* About this exercise *
In the data below, find every line with the word "each" and copy it.

* Data for review *
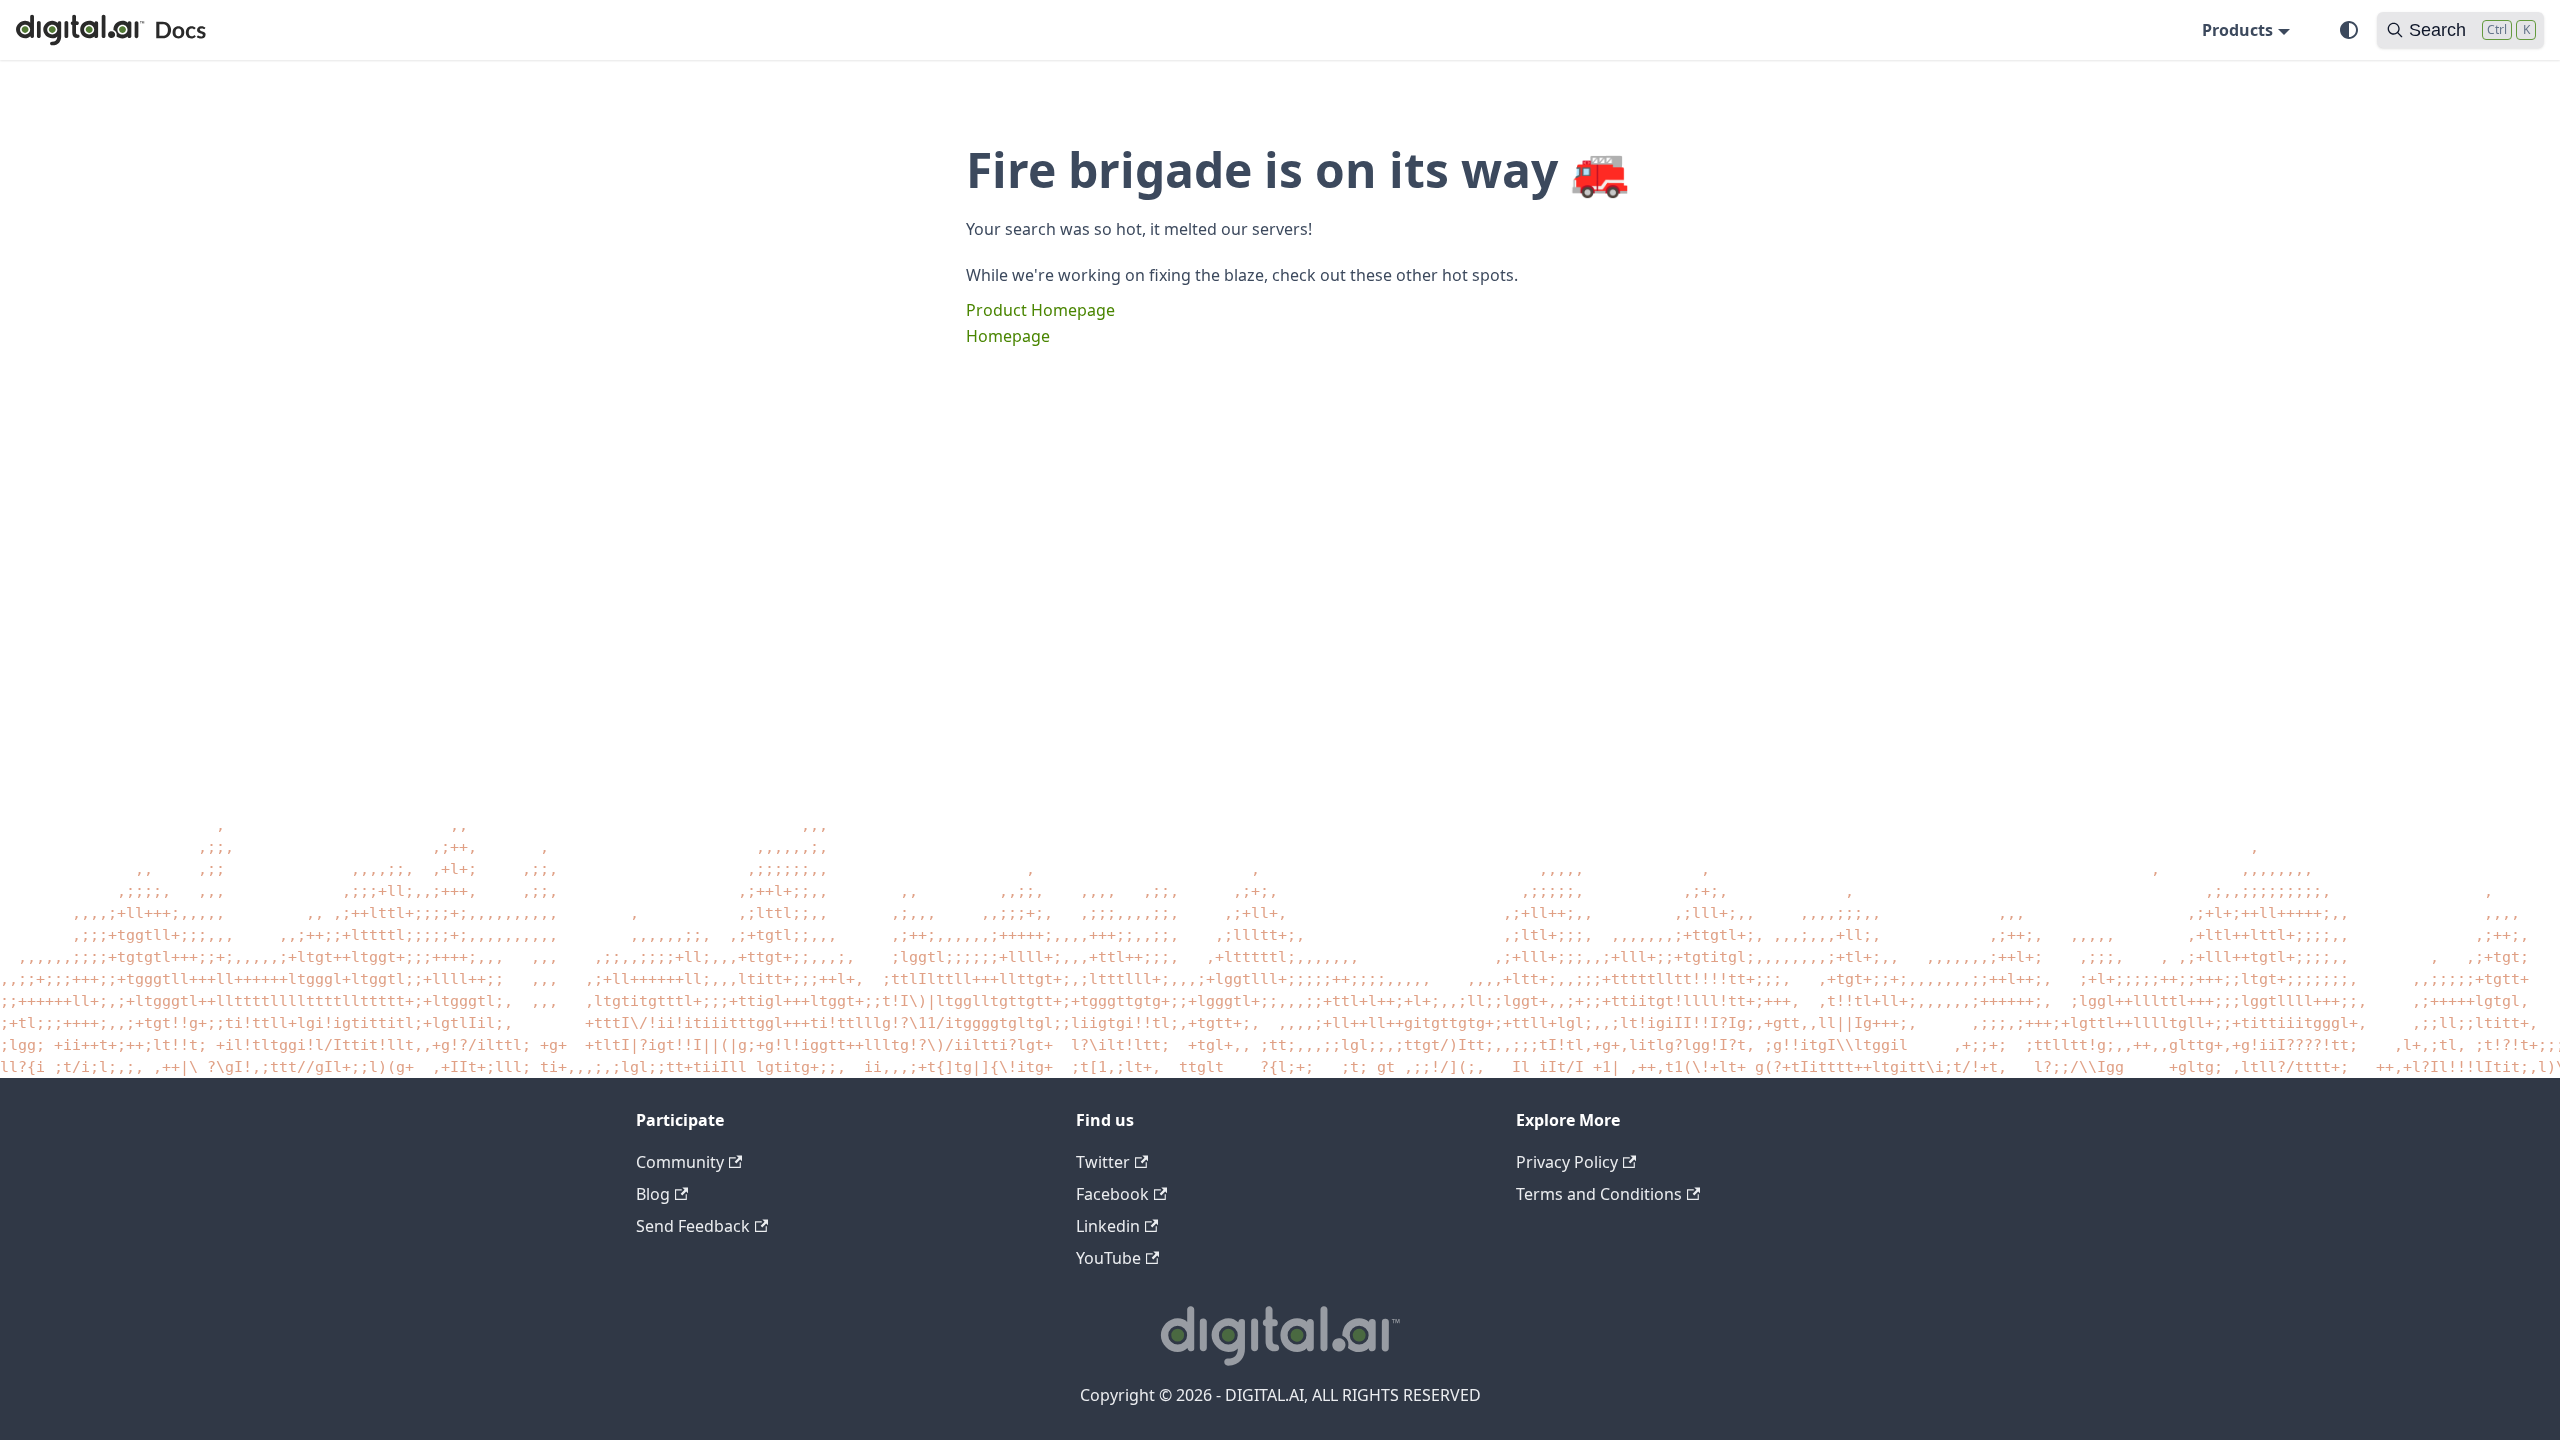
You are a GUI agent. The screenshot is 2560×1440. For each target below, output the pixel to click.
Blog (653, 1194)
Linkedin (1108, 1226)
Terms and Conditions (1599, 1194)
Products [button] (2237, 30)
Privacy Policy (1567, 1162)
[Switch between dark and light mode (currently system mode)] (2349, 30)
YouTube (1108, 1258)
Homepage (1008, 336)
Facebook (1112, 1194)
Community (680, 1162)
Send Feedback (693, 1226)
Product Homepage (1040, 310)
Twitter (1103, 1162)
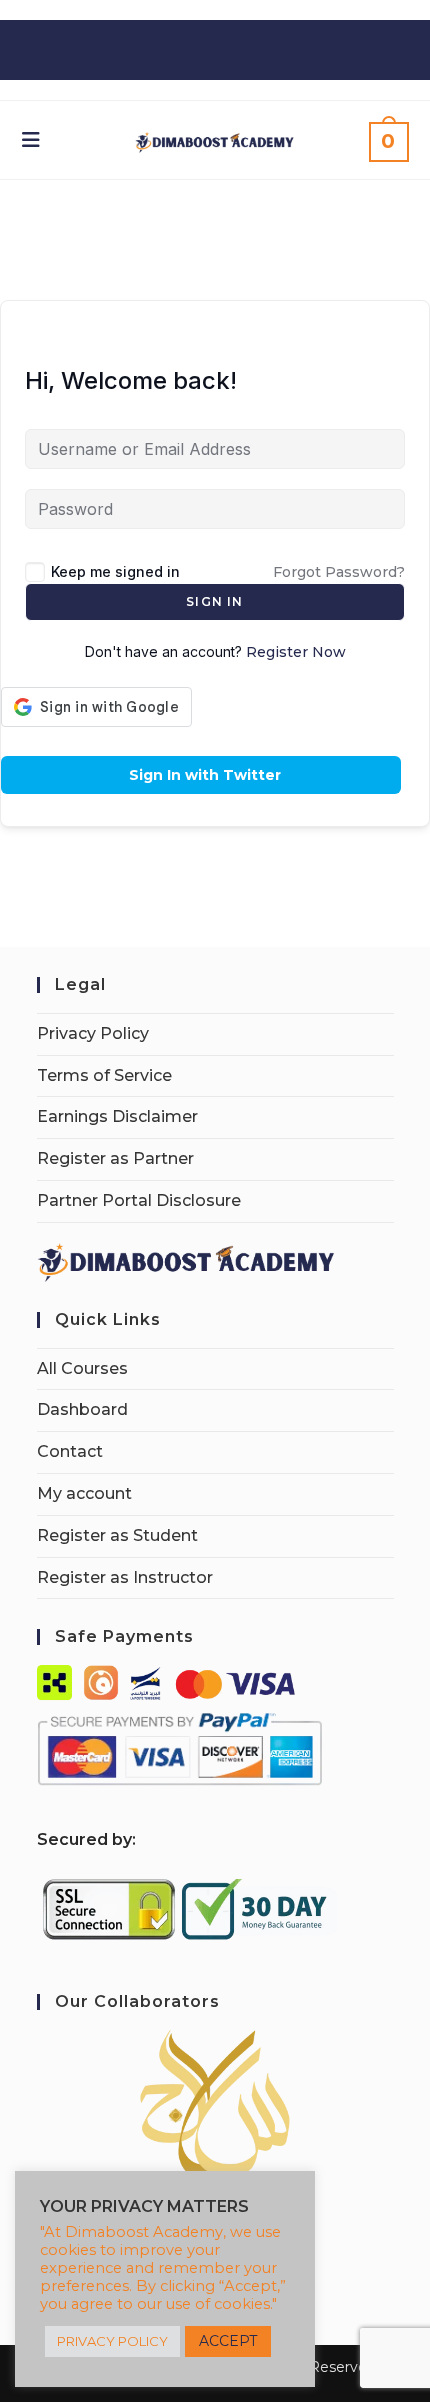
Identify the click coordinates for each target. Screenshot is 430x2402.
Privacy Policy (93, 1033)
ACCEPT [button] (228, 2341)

* Response to the exercise *
You are a GUI agent. The screenshot is 2560×1440. For each target below, output the pixel to click.
Identify the click coordinates for each target. Screenshot is 430x2402.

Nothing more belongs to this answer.